Great coffee for the price, although the crema was a little foamy
The Saeco Poemia is one of the company’s entry-level espresso machines. It’s designed to look bright and lively, with a choice of red, black or silver models. All are made from plastic, although the quality is good, so the machine doesn’t look too cheap. However, those looking for better looks and quality, can go for the Gaggia Gran Prestige, which is the same machine (Saeco owns Gaggia) with a metal finish.
Although the Poemia is relatively cheap, we like the way it’s designed and how everything can be neatly stored away. Take off the top cover and you get access to the 1L water container, which you can refill in place or remove using the handle. Next to this is a filter holder, so you can place the ground coffee or ESE espresso pod filter out of the way, depending on which one you’re currently using. There’s also space for the measuring cup. It all means that you don’t have any clutter, with only the group handle needing to be left on display.
Everything is tucked away neatly in the back of the machine, so there’s no clutter
Using the machine is easy. All you have to do is turn it on using the switch at the back and the machine heats up the single boiler to the right temperature, turning on an indicator light when it’s ready. While it’s doing that you can place cups on the mug holder at the front to warm them.
We made our espresso shots using ground coffee poured into the group handle. The manual doesn’t say that the coffee needs to be tamped; however, using the flat bottom of the measuring spoon to flatten the coffee into the filter is a good idea and gave us better results.

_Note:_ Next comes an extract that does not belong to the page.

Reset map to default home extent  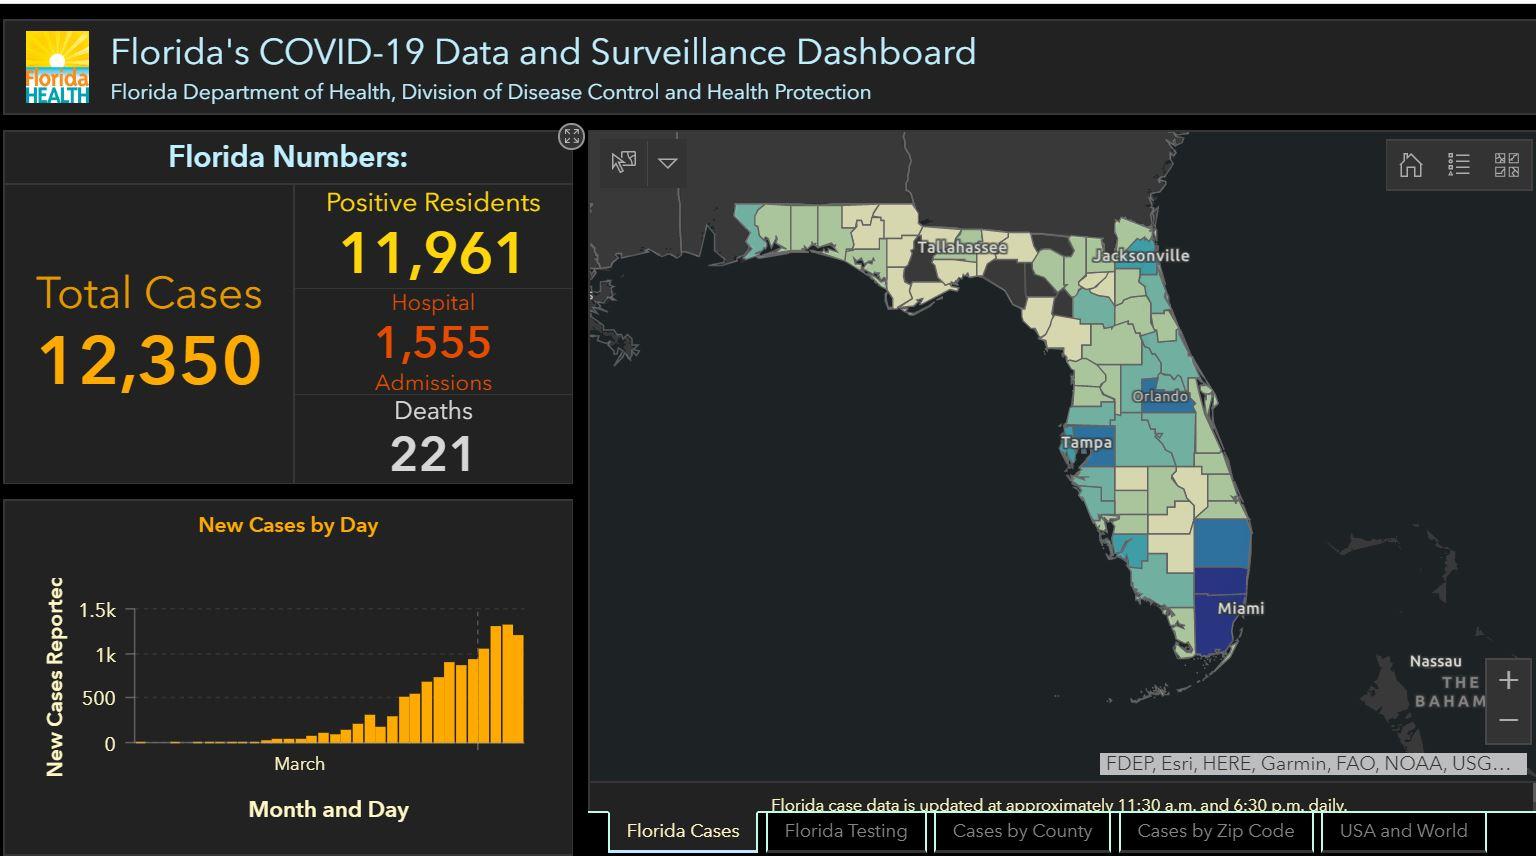1410,165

Next you need to clip the group handle into position. It’s a strange design, with the handle mounted on a slight spring. When you let go of it, the handle moves to the left slightly. It makes it harder to line up the spouts if you want to fill two cups.
There’s only 75mm of clearance underneath the group handle, so our test mug wouldn’t fit. You may need to buy some smaller mugs or espresso cups, decanting into a larger cup if you want to make a longer drink, such as an Americano.
With everything in place, you just need to turn the dial on the front to the left and pump kicks in. The group handle has a pressurised filter in it, designed to make extra creamy crema. Indeed, our espresso glasses finished up with very thick crema on top.
The pressurised group handle gives you thick crema, but it’s a little foamy
On a first glance, the cream looks pretty good, but closer inspection shows a couple of minor problems with it. First, the colour’s not quite right and the foam isn’t quite as dark as we’d ideally like. Secondly, it’s very frothy and lacks the smooth, oily appearance we’d expect from an espresso shot.